[What this task involves]
Tally up the lines below containing the string "agent", then write the number alone.

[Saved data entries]
*** Block opens ***

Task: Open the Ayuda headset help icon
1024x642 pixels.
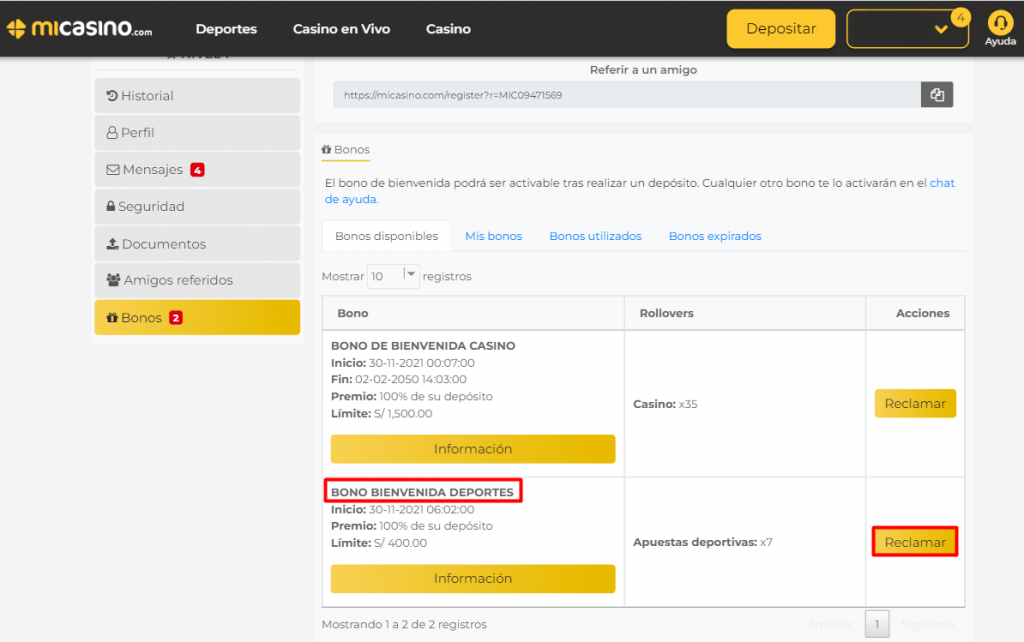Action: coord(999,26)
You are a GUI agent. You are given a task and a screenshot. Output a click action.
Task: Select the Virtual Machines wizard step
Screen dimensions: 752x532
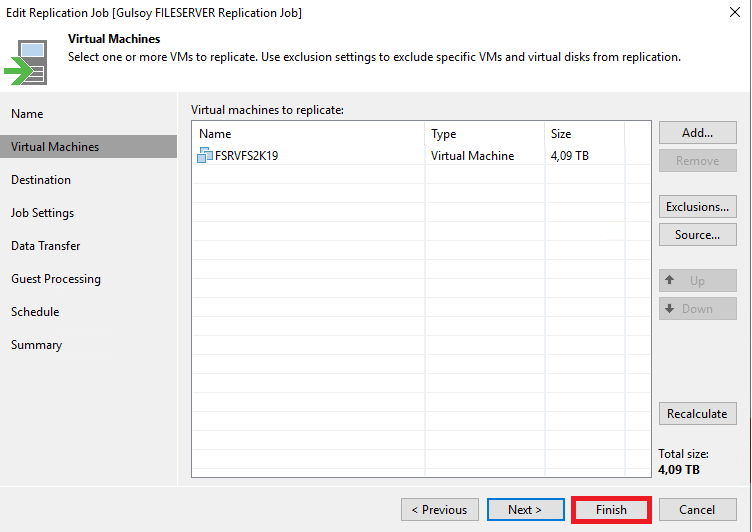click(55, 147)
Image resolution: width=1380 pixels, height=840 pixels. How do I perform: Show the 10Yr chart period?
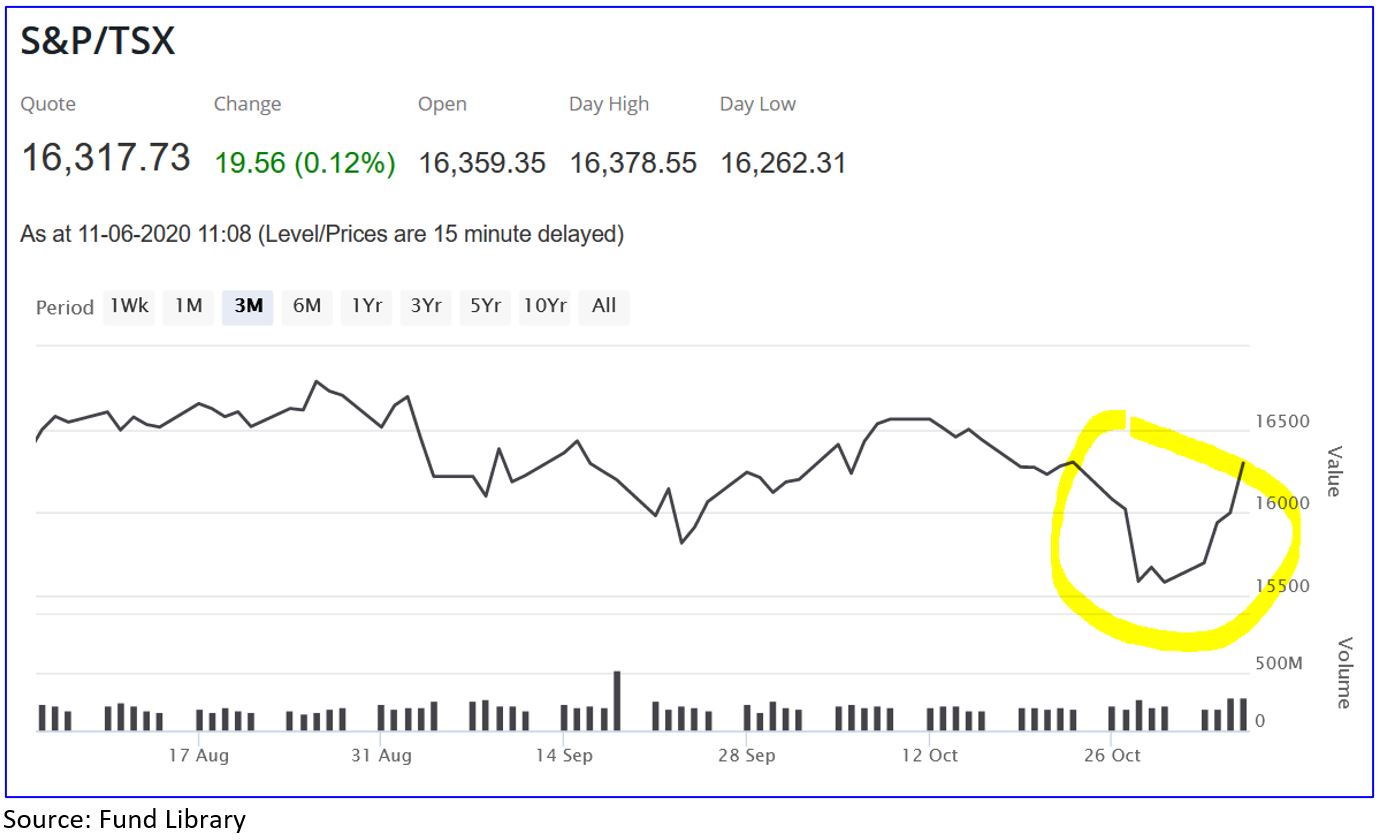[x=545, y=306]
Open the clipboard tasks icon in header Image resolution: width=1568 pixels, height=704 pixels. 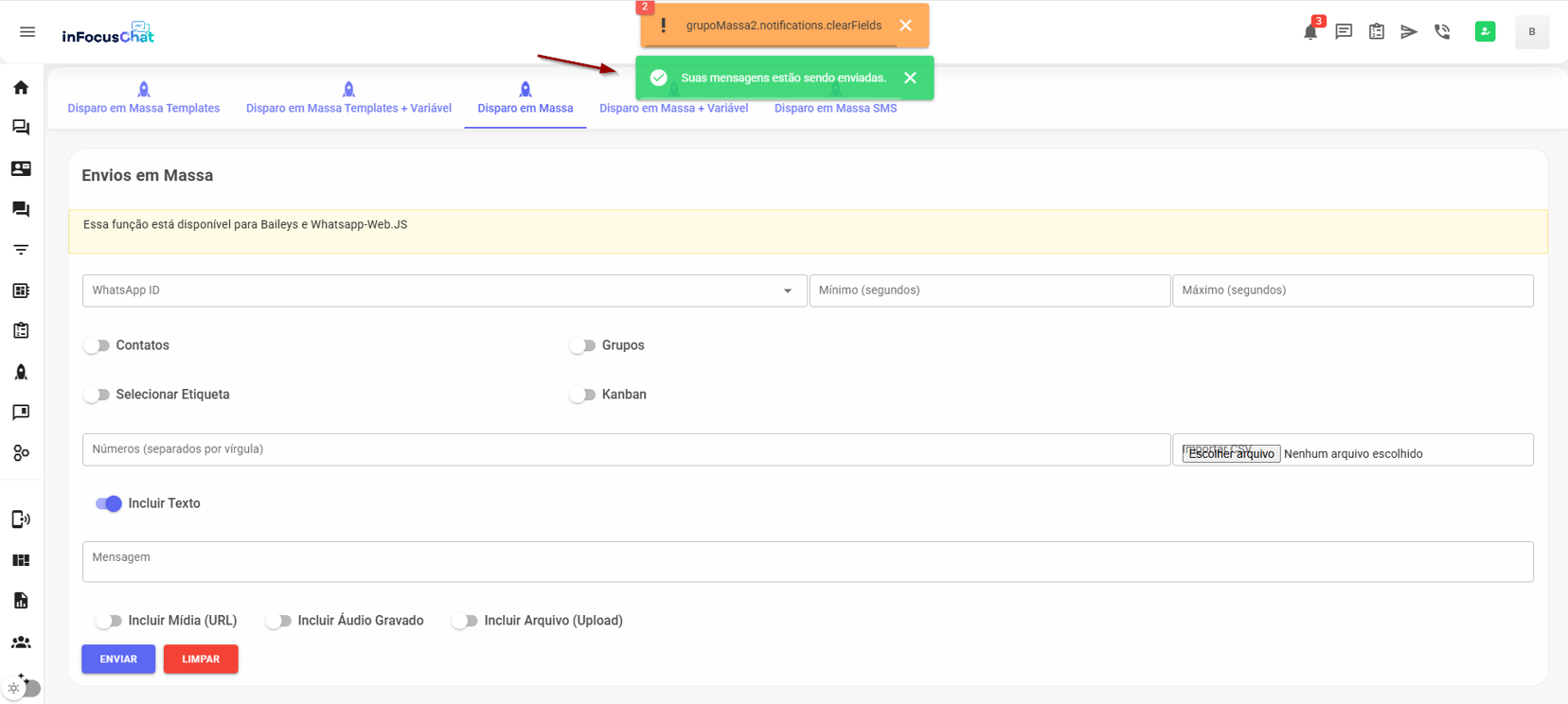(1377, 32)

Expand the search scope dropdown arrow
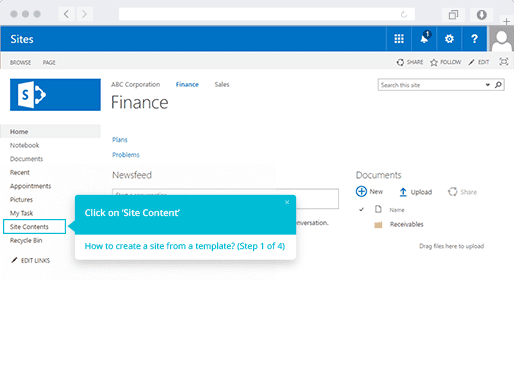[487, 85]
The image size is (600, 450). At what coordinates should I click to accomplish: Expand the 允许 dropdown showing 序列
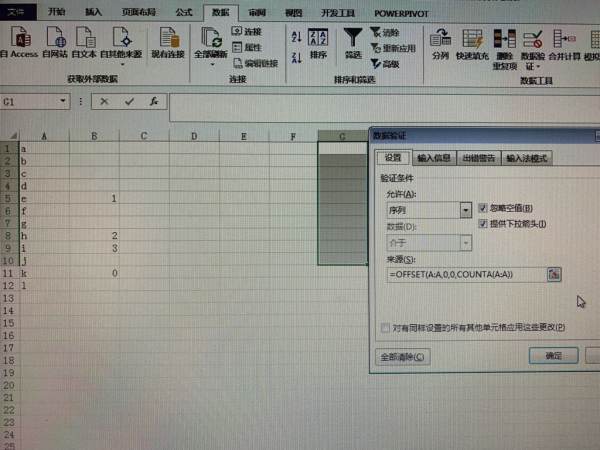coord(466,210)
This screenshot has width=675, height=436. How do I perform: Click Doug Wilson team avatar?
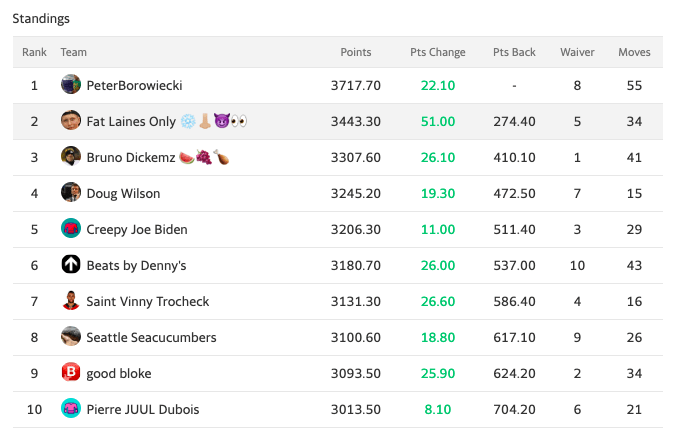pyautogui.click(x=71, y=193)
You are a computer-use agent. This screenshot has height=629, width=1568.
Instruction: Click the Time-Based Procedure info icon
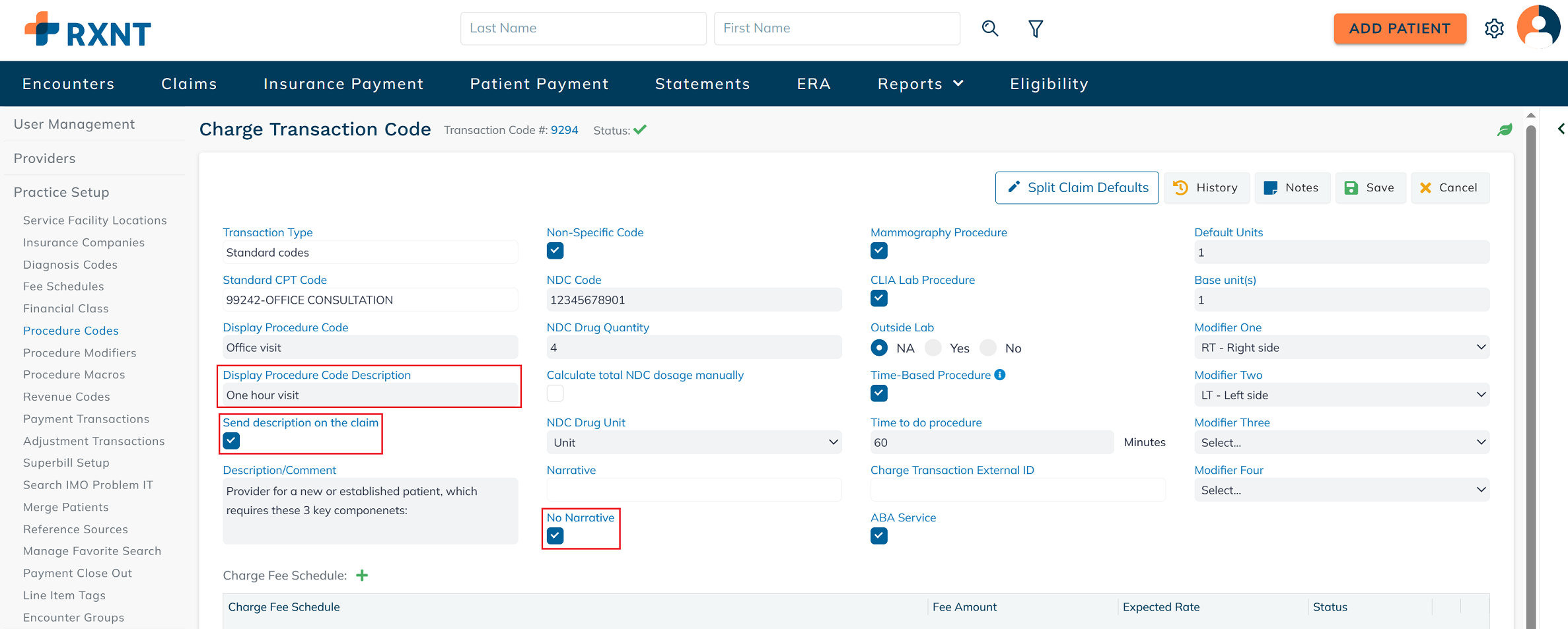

*** Block closes ***

[Answer section]
2